*Task prompt:* Take the lines from the beginning of the data below through the line holding "דואט סחלב כחול (167, 1073)" and return exactly those.

┌──

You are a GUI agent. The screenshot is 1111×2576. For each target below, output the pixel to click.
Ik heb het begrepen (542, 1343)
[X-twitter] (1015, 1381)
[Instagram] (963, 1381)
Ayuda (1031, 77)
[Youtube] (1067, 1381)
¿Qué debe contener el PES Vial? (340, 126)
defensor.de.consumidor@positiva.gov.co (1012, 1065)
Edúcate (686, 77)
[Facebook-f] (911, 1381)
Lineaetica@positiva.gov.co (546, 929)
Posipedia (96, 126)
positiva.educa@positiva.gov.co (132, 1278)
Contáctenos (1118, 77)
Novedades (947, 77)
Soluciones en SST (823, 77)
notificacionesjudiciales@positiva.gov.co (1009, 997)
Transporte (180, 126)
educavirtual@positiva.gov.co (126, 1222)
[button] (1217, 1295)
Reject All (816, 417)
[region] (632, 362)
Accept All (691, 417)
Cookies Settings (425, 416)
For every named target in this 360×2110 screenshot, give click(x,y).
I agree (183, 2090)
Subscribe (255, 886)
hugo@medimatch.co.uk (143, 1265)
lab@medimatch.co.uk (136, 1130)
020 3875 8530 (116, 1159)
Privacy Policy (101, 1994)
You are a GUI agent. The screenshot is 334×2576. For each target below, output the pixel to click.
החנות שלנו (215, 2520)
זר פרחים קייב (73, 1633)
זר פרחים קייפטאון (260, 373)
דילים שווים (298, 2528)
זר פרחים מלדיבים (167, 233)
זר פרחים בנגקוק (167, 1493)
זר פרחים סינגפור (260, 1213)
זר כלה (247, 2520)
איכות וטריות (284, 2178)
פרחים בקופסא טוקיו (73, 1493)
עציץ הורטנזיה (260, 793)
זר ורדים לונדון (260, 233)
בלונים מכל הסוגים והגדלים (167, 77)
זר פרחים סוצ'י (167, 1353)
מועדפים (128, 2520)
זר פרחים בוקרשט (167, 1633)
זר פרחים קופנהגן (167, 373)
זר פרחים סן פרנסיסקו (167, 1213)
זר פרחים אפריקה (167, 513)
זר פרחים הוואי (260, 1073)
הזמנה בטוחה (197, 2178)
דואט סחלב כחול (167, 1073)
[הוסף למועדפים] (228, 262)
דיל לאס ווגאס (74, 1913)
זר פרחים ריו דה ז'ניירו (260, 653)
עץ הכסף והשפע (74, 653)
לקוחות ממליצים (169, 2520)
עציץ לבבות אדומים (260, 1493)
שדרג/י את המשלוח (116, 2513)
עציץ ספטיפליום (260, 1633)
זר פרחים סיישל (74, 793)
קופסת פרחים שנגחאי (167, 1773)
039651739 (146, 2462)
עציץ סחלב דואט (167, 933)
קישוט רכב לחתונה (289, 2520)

└──

*Result of the task:*
You are a GUI agent. The screenshot is 1111×2576. For each target below, output the pixel to click.
Ik heb het begrepen (542, 1343)
[X-twitter] (1015, 1381)
[Instagram] (963, 1381)
Ayuda (1031, 77)
[Youtube] (1067, 1381)
¿Qué debe contener el PES Vial? (340, 126)
defensor.de.consumidor@positiva.gov.co (1012, 1065)
Edúcate (686, 77)
[Facebook-f] (911, 1381)
Lineaetica@positiva.gov.co (546, 929)
Posipedia (96, 126)
positiva.educa@positiva.gov.co (132, 1278)
Contáctenos (1118, 77)
Novedades (947, 77)
Soluciones en SST (823, 77)
notificacionesjudiciales@positiva.gov.co (1009, 997)
Transporte (180, 126)
educavirtual@positiva.gov.co (126, 1222)
[button] (1217, 1295)
Reject All (816, 417)
[region] (632, 362)
Accept All (691, 417)
Cookies Settings (425, 416)
For every named target in this 360×2110 screenshot, give click(x,y).
I agree (183, 2090)
Subscribe (255, 886)
hugo@medimatch.co.uk (143, 1265)
lab@medimatch.co.uk (136, 1130)
020 3875 8530 (116, 1159)
Privacy Policy (101, 1994)
You are a GUI agent. The screenshot is 334×2576. For each target below, output the pixel to click.
החנות שלנו (215, 2520)
זר פרחים קייב (73, 1633)
זר פרחים קייפטאון (260, 373)
דילים שווים (298, 2528)
זר פרחים מלדיבים (167, 233)
זר פרחים בנגקוק (167, 1493)
זר פרחים סינגפור (260, 1213)
זר כלה (247, 2520)
איכות וטריות (284, 2178)
פרחים בקופסא טוקיו (73, 1493)
עציץ הורטנזיה (260, 793)
זר ורדים לונדון (260, 233)
בלונים מכל הסוגים והגדלים (167, 77)
זר פרחים סוצ'י (167, 1353)
מועדפים (128, 2520)
זר פרחים בוקרשט (167, 1633)
זר פרחים קופנהגן (167, 373)
זר פרחים סן פרנסיסקו (167, 1213)
זר פרחים אפריקה (167, 513)
זר פרחים הוואי (260, 1073)
הזמנה בטוחה (197, 2178)
דואט סחלב כחול (167, 1073)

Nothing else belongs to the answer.